IMF Warns 'Tit-for-Tat' Trade Policies Threaten Global Economy

The IMF's chief economist, Pierre-Olivier Gourinchas, warned that 'tit-for-tat' trade policies, aimed at small national advantages, are self-defeating and threaten the global economy. These protectionist measures risk reducing global trade volumes, increasing costs, and dampening economic growth.

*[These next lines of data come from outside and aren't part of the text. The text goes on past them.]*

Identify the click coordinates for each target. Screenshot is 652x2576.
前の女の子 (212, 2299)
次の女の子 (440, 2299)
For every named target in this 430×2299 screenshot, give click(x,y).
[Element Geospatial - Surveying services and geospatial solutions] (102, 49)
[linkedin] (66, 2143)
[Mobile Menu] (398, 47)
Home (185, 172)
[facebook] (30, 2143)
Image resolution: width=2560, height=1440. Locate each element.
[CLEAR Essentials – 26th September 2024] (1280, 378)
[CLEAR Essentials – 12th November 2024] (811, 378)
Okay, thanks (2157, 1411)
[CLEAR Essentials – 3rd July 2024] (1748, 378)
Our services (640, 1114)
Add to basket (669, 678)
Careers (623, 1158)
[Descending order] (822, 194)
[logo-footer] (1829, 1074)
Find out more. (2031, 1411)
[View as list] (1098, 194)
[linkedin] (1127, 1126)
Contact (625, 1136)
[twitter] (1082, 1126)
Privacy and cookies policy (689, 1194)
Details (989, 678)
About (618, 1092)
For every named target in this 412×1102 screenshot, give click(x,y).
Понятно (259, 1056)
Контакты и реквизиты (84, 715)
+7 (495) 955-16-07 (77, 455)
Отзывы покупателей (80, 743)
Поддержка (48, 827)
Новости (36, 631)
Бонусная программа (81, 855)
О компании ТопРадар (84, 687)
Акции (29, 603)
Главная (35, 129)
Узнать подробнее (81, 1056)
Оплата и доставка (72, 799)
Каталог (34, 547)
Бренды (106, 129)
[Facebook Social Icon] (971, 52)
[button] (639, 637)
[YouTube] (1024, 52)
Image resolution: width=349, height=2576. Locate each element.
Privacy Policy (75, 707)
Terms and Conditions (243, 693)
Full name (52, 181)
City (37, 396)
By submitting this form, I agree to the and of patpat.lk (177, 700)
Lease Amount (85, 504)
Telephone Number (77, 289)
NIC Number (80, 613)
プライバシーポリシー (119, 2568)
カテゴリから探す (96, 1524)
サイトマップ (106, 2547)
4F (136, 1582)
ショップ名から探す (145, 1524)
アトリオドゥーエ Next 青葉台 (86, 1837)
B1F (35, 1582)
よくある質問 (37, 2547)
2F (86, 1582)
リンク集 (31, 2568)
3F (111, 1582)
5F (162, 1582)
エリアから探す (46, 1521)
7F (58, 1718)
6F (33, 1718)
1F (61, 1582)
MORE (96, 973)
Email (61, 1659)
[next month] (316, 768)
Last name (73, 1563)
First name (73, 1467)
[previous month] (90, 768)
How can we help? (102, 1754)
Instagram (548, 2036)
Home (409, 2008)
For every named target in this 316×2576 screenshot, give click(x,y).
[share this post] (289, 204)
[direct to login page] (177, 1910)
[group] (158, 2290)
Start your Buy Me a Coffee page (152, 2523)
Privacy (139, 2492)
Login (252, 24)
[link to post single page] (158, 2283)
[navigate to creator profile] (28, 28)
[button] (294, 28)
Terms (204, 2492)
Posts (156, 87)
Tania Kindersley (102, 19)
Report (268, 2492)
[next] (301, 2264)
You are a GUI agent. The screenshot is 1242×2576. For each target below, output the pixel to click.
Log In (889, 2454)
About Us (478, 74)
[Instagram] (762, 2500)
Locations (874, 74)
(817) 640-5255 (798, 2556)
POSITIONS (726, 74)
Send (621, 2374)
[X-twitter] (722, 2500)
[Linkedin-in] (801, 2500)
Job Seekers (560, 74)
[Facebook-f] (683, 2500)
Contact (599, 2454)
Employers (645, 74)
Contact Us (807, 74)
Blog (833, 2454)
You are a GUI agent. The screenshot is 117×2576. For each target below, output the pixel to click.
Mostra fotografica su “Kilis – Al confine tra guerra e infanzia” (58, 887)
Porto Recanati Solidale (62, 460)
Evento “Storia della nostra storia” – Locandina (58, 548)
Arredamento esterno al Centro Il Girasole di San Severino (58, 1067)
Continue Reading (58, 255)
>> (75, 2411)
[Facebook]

Pierre-Olivier Gourinchas, the outgoing chief economist for the International Monetary Fund (IMF), has issued a stark warning regarding the escalating trend of 'tit-for-tat' trade policies globally. Gourinchas cautioned that national attempts to secure minor, isolated economic advantages through protectionist measures are ultimately 'self-defeating' and pose a significant risk to the broader global economic landscape. The IMF’s assessment underscores a growing concern among international financial institutions about the fragmentation of global trade. Such policies typically involve retaliatory tariffs, non-tariff barriers, or domestic subsidies designed to favor local industries at the expense of international competition. While proponents argue these measures protect jobs and foster domestic growth, Gourinchas's remarks highlight the potential for a negative feedback loop where trade barriers by one nation elicit similar responses from others, leading to reduced overall trade volumes and diminished global economic efficiency. The warning comes at a time when several major economies are implementing or considering policies that lean towards protectionism, driven by geopolitical tensions, supply chain resilience concerns, and domestic industrial policy objectives. The IMF has consistently advocated for open trade systems, emphasizing their role in fostering economic growth, innovation, and poverty reduction. Gourinchas's departure lends weight to his final public pronouncements, reinforcing the IMF's long-standing position on the perils of trade wars. The economic implications of sustained trade warfare include higher consumer prices due to increased import costs, reduced corporate profitability for businesses reliant on global supply chains, and a potential slowdown in global GDP growth. Furthermore, it can disincentivize foreign direct investment and disrupt technological diffusion, ultimately hindering long-term productivity gains. The IMF’s latest projection indicates that such fragmentation could cumulatively shave a significant percentage off global GDP over the coming decade.

Analyst's Take

While the immediate impact of trade fragmentation is often seen in goods, the overlooked second-order effect will be a slowdown in cross-border services trade and capital flows, further dampening global productivity growth. The timing of this warning, coinciding with Gourinchas's exit, might signal a more aggressive stance from the IMF on trade protectionism in its upcoming reports, which markets may not be fully pricing in, potentially leading to increased volatility in trade-sensitive sectors.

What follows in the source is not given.